What Assistance Does Differently

Assistance is intentional. It’s clear. It’s respectful.

Assistance sounds like:

  • “Here’s how I can support you.”
  • “What would be most helpful right now?”
  • “Let’s decide this together.”
  • “This is part of our process.”

Unlike favors, assistance doesn’t create quiet debt.
It creates trust.

Portia in Shakespeare’s The Merchant of Venice:
“How far that little candle throws his beams! So shines a good deed in a weary world.”

Even small, thoughtful acts of support when offered with clarity and care can travel farther than we expect.

At work, assistance supports autonomy and accountability.  In relationships, it preserves dignity and mutual respect.

Why This Matters in Leadership

Leaders who rely heavily on favors often carry more than they should. They become the fixer, the rescuer, the go-to for everything.

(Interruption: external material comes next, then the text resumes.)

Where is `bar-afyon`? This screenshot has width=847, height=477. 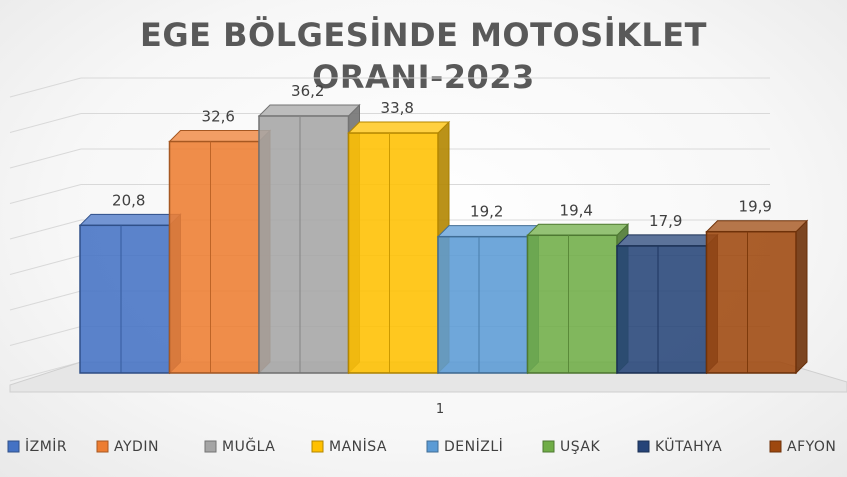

Leaders who help build systems instead of dependence.  They empower rather than rescue.

The shift is subtle but powerful:

  • Favors say: “I’ll take this on for you.”
  • Assistance says: “Let’s solve this together.”

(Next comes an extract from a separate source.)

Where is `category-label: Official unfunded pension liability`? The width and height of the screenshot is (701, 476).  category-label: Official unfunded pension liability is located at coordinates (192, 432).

At Home, the Same Rule Applies

In families and partnerships, favors can quietly turn into scorekeeping.

“I did this for you…”
“Remember when I helped with…”

Over time, that creates tension.

Assistance opens the door to:

  • Clear expectations
  • Shared responsibility
  • Mutual support
  • Fewer unspoken assumptions

It replaces keeping track with working together.

Questions Worth Considering

  • Where might you be offering favors when assistance would serve better?
  • Where are you accepting favors instead of asking for structured support?
  • What conversation could benefit from clearer expectations?
  • Are you asking for too many favors and offering too little?

The next time someone asks for help, pause before saying yes.

Try responding with:

  • “Here’s how I can help.”
  • “What support would be most useful right now?”
  • “Let’s look at this together.”

Notice how the tone shifts.
Notice how responsibility becomes shared.
Notice how relationships feel lighter.

Sometimes the most generous thing we can offer isn’t a favor it’s thoughtful assistance.

Food for Thought

Social psychologist Robert Cialdini shows that when we help others in intentional and structured ways, it strengthens cooperation and increases the likelihood of future support. Even Abraham Lincoln observed that doing a good turn for someone often builds a bridge of goodwill that returns in unexpected ways.

When help is thoughtful, clear, and respectful everyone stands taller.